Bas, after having done a regression therapy session with me wanting to understand better his uncharacteristic overwhelming fear of parachute jumping, finds himself to be the possible reincarnation of Morgan Probert, who died in the Battle of Arnhem in September 1944. I say possible because although it feels true on the level of his inner knowing, his skeptical journalistic mind has a hard time wrapping itself around this new-found reality. WTF is something I have heard him say many times since our regression session back in 2005, as he stumbles upon new facts, also helped by a good dose of synchronicity, that lead him to reconnect with the family of Morgan, visit the house where he grew up, the grave of Morgan; a journey beautifully documented by Ariane Greep https://www.gld.nl/…/gld-doc-het-wonderlijke-verhaal… ).

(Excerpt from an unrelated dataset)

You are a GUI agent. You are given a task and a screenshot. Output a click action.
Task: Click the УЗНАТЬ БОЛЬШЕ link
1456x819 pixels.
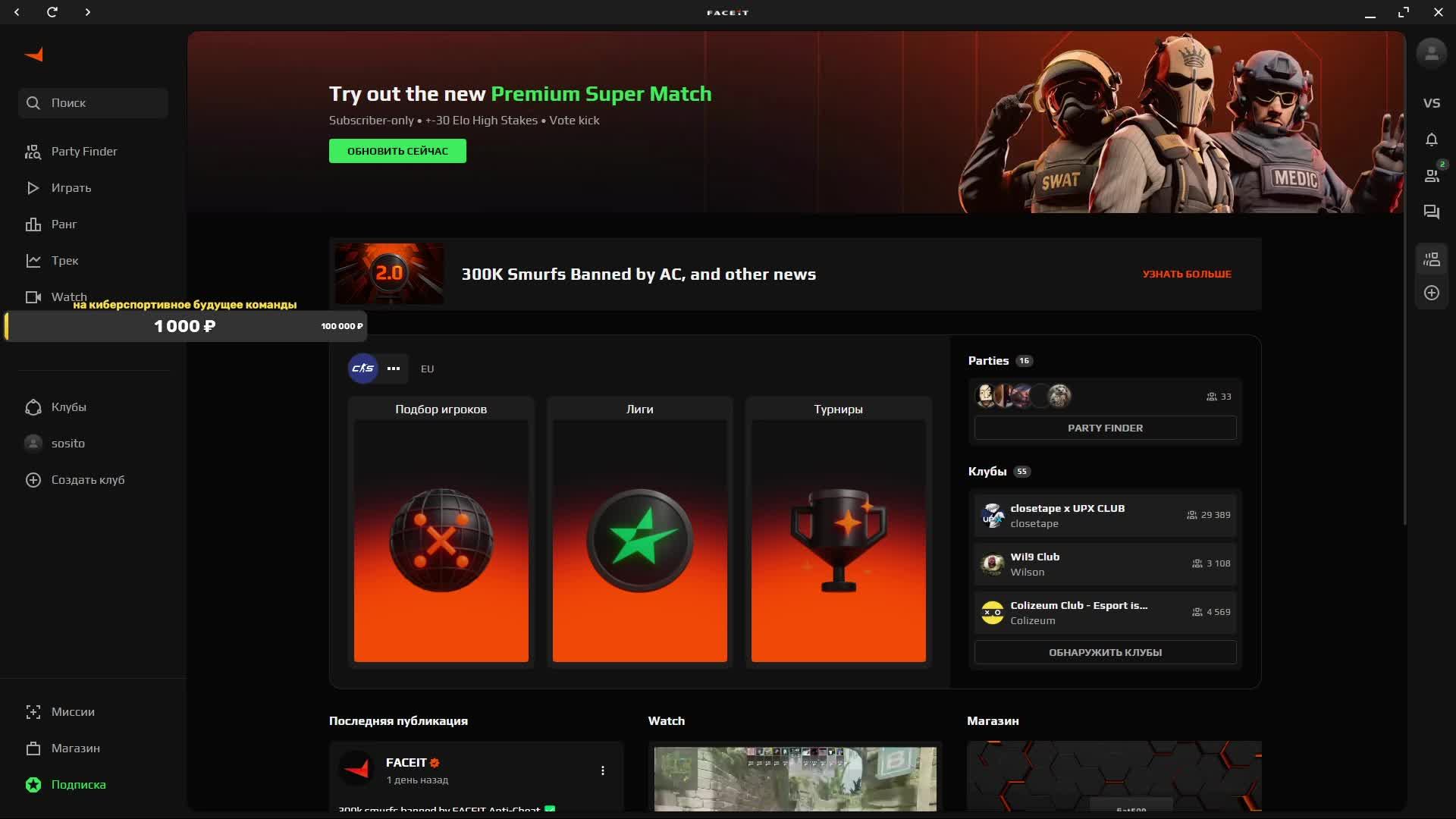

Bas publishes Morgan een Liefde in 2018, a novel based on his own story, thinking that now this crazy roller-coaster journey has kind of come to an end. Time to move on. Until Wacht op Mij appears, at the end of January. Bas is flabbergasted… it seems to be based on his story! And back he is on the rollercoaster, as it becomes clear that Wacht op Mij is based on the story of a Simon Jacobs, who remembers himself to be Myles Henry; that Myles Henry and Morgan Probert both made part of the 10th Battalion, The Parachute Regiment; and that both jumped on the 18th of September 1944, died on the next day 300 meters apart, and are buried close to each other near Arnhem.

And so it came that on this Sunday, 19 of February 2023, Bas and Simon shared their story at Santa Montefiore´s book presentation, inspiring us to listen to that voice within and to trust that there is more than we can grasp with our mind and see with our eyes. I had the pleasure to share dinner with Bas and Simon and their gracious life companions, and it was fascinating to see both men many times speaking the same sentences, one finishing the thought of the other, separated on the physical level yet united on the level of the higher mind.”